# Never thought I would recommend this reel



## timeflies (Oct 3, 2007)

Ok here is a reel review for those looking to start out on the cheap. Back in 2008 I bought a sage 1680 to use as a back up reel on an 8wt. I picked it up for around $80 new. Sage makes good stuff, but this is their cheapest reel that I know of. I figured I could use it as that reel that you dont mind getting beat up or tossed around, kinda like a brush gun in the woods I guess. smooth reel! 3 years later, still going strong until I tried to take it off a rod and broke the reel foot. I called sage, and the lady I spoke with said "no problem, I will send you a new reel foot." It came in the mail the other day, no charge. I put the new foot on and that sucker went back on a rod. Keep in mind that it isnt a tibor or an abel, but for a cheap starter reel, dont pass it up.


----------



## Chris V (Oct 18, 2007)

Haven't fished a Sage before but there are quite a few inexpensive fly reels on the market that will perform just as well as some reels 2 or 3 times the cost. I have a few phase one Lamson Velocity's in different sizes and they have been awesome reels for me and got super deals for them online.

I have a couple of old Martins that I use as my "throw around" reels. They have terrible drags and are clunky little things but for what I use them for, I don't need a drag.
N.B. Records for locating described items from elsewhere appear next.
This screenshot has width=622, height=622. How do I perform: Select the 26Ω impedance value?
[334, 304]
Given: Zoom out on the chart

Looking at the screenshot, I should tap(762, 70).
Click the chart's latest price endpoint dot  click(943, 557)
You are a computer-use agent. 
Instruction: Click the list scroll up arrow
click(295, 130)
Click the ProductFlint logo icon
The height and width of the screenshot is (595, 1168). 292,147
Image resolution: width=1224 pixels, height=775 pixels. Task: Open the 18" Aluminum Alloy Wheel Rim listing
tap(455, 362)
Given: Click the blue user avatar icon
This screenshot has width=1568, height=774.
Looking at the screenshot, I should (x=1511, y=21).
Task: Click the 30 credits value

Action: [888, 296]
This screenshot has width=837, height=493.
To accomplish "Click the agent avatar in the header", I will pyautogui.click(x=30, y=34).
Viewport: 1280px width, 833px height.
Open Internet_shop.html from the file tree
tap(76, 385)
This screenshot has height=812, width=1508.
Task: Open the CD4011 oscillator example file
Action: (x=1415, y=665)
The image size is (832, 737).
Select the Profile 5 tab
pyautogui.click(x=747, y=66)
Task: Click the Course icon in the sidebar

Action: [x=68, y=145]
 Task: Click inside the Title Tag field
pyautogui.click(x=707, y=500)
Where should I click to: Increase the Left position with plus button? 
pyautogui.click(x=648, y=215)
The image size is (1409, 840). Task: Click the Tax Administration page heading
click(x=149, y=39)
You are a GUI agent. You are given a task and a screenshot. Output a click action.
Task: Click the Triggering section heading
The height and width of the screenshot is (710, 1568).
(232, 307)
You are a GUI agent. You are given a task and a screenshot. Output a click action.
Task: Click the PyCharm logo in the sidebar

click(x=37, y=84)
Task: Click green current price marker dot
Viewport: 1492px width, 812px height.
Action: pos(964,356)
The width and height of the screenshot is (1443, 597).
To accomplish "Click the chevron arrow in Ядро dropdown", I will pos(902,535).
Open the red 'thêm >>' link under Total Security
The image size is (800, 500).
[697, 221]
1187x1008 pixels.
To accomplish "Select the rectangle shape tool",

It can be tough for someone to hand over 600-800 bucks for a fly reel and although I have some expensive reels I don't think I've ever payed full price for one.


----------



## chasintail05 (Sep 14, 2010)

ive had the same reel for 3 yrs now its a battle tank and i love it cause im not afraid to beat her up, ive used it to beat up bonita many times and the drag is still perfect.


----------